Elle soutenait que sa demande de constater ce défaut d'acceptation des successions monégasques par les intimés était recevable dans la mesure où :

* cette question avait été abordée devant le Tribunal de première instance qui l'avait écartée,

* en faisant appel de la dévolution successorale relative aux actifs monégasques de son père, elle avait porté devant la Cour la question relative aux droits de chacun dans la succession,

* l'objet du litige était indivisible au sens de l'article 429 du Code de procédure civile dès lors que le litige devait être jugé au regard de l'application du droit monégasque.

Par conclusions en date du 10 décembre 2019, j-m. M. et a. M. demandaient à la Cour de :

* confirmer le jugement du Tribunal de première instance du 11 juillet 2019 en toutes ses dispositions,

* condamner a. M. aux entiers dépens dont distraction au profit de Maître Christiane PALMERO, avocat-défenseur, sous sa due affirmation.

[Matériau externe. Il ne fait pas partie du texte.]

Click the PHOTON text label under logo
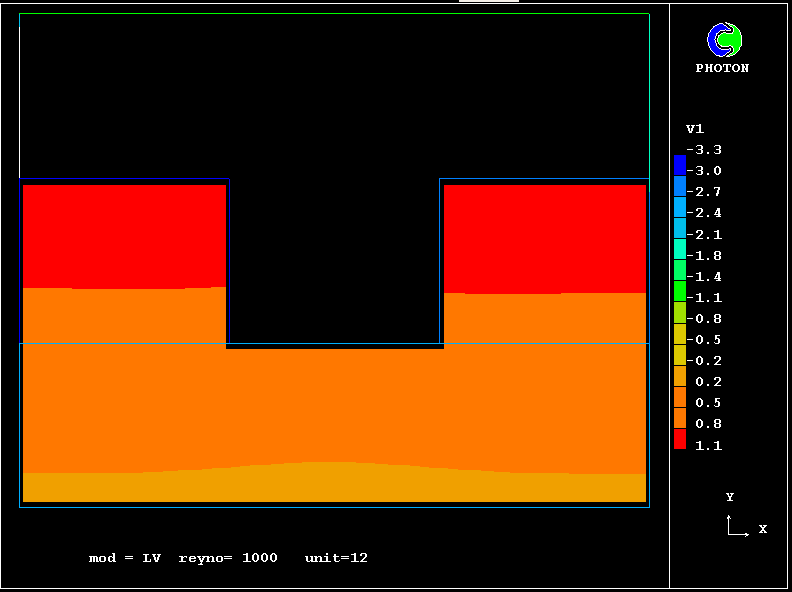Screen dimensions: 792x592 pos(722,69)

Ils estimaient que les premiers juges avaient à bon droit fait application de la loi n° 1.448 du 28 juin 2017 qui l'était aux conflits en cours et n'avait aucun effet rétroactif en vertu de l'article 2 du Code civil.

Ils soutenaient ainsi qu'en vertu de l'article 24 de la loi n° 1.448 du 28 juin 2017, la règle de conflit de loi belge de 1963 n'était pas applicable. Dans la mesure où a. M. avait renoncé à la succession de son père en Belgique le 4 mars 1963 sans préciser que cette renonciation s'appliquait uniquement à la part belge de la succession, sa renonciation s'appliquait à l'intégralité de la succession.

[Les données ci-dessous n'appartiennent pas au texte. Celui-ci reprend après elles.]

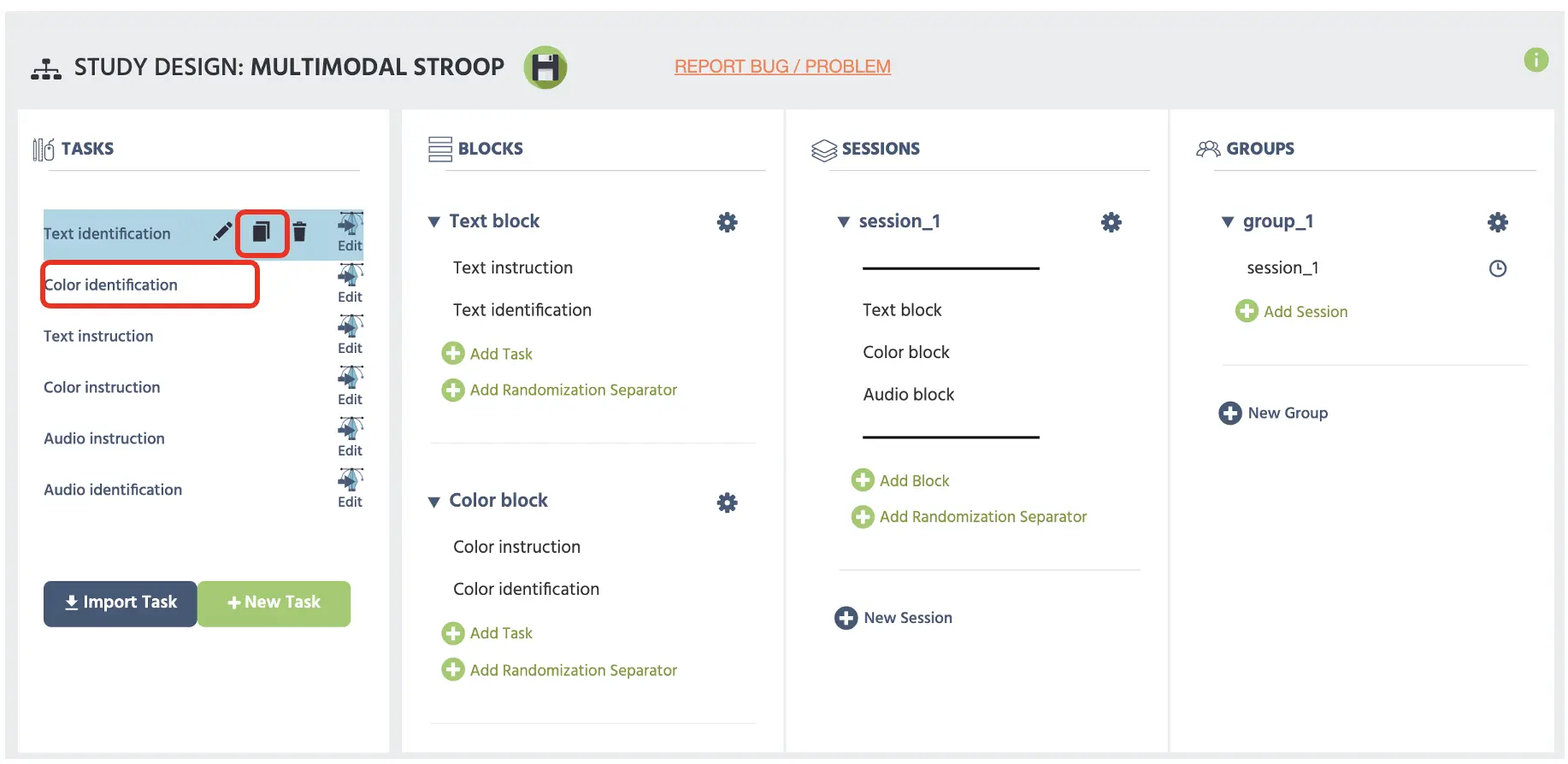The image size is (1568, 764).
Task: Open group_1 settings gear
Action: [x=1498, y=222]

Par conclusions des 30 octobre 2020 et 29 mars 2021, j-m. M. et a. M. demandaient à la Cour de :

* déclarer irrecevable toutes demandes d'infirmation formulées par a. M. et non contenues dans son acte d'appel et en particulier celle visant à faire constater qu'ils n'auraient pas accepté la succession,

* la débouter en tant que de besoin,

* confirmer le jugement du Tribunal de première instance du 11 juillet 2019 en toutes ses dispositions et débouter a. M. du surplus de ses demandes,

Y ajoutant,

* condamner a. M. à leur verser la somme de 10 000 euros à titre de dommages et intérêts pour appel abusif, En tout état de cause,

* condamner a. M. aux entiers dépens dont distraction au profit de Maître Christophe SOSSO, avocat-défenseur, sous sa due affirmation.

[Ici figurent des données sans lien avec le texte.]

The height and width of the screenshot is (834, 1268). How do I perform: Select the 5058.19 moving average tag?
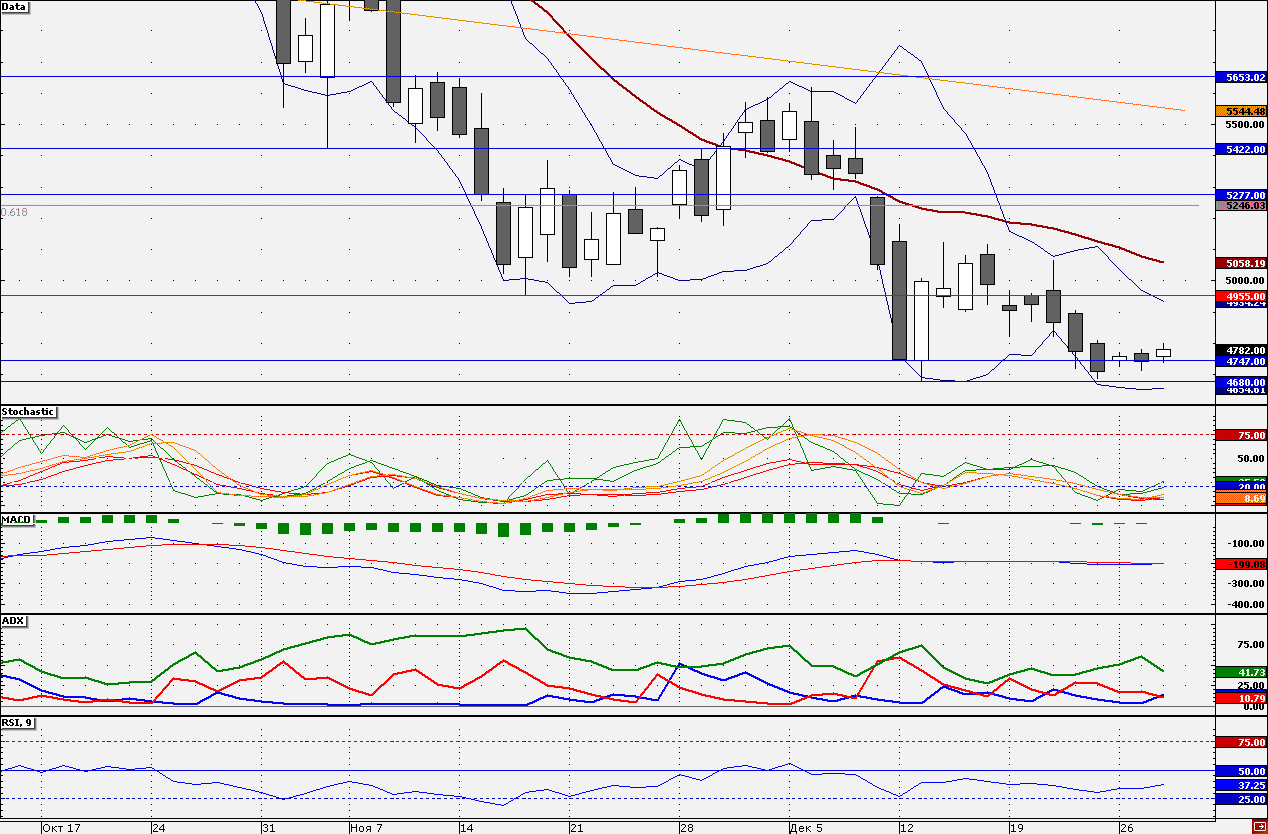point(1241,263)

À l'appui de leurs prétentions, j-m. M. et a. M. soutenaient en substance que :

* la loi n° 1.448 du 28 juin 2017 était applicable aux faits de l'espèce, s'agissant d'une procédure pendante au moment du vote de cette loi,

* la règle de conflit des lois belge de 1963 en matière successorale ne s'appliquait pas en vertu de l'article 24 de la loi n° 1.448 du 28 juin 2017, seules les règles matérielles pouvant l'être afin qu'une seule loi soit applicable à l'ensemble de la succession,

* a. M. ayant renoncé à la succession de leur père sans préciser qu'elle se limitait à sa part belge, sa renonciation s'appliquait à l'intégralité de la succession de sorte qu'elle devait être exclue du partage de la succession ouverte à Monaco.

Ils soutenaient par ailleurs que la Cour n'était pas saisie de la question de leur acceptation de la succession de leur père et de leur mère en vertu de l'article 429 alinéa 1er du Code de procédure civile, a. M. n'ayant pas interjeté appel du rejet de sa demande de les voir écarter de la succession pour y avoir prétendument renoncé.

Ils soulignaient qu'aux termes de son acte d'appel, a. M. avait demandé à participer aux opérations de partage de la succession de leur père avec ses frères pour finalement demander toute la succession dans des conclusions ultérieures et que la renonciation ou non de leur sœur à la succession de leur père n'avait pas pour conséquence leur exclusion de la succession parentale. Ils contestaient le caractère indivisible de la question de la renonciation ou non à la succession d'a. M. et de leur acceptation ou leur renonciation à la succession parentale.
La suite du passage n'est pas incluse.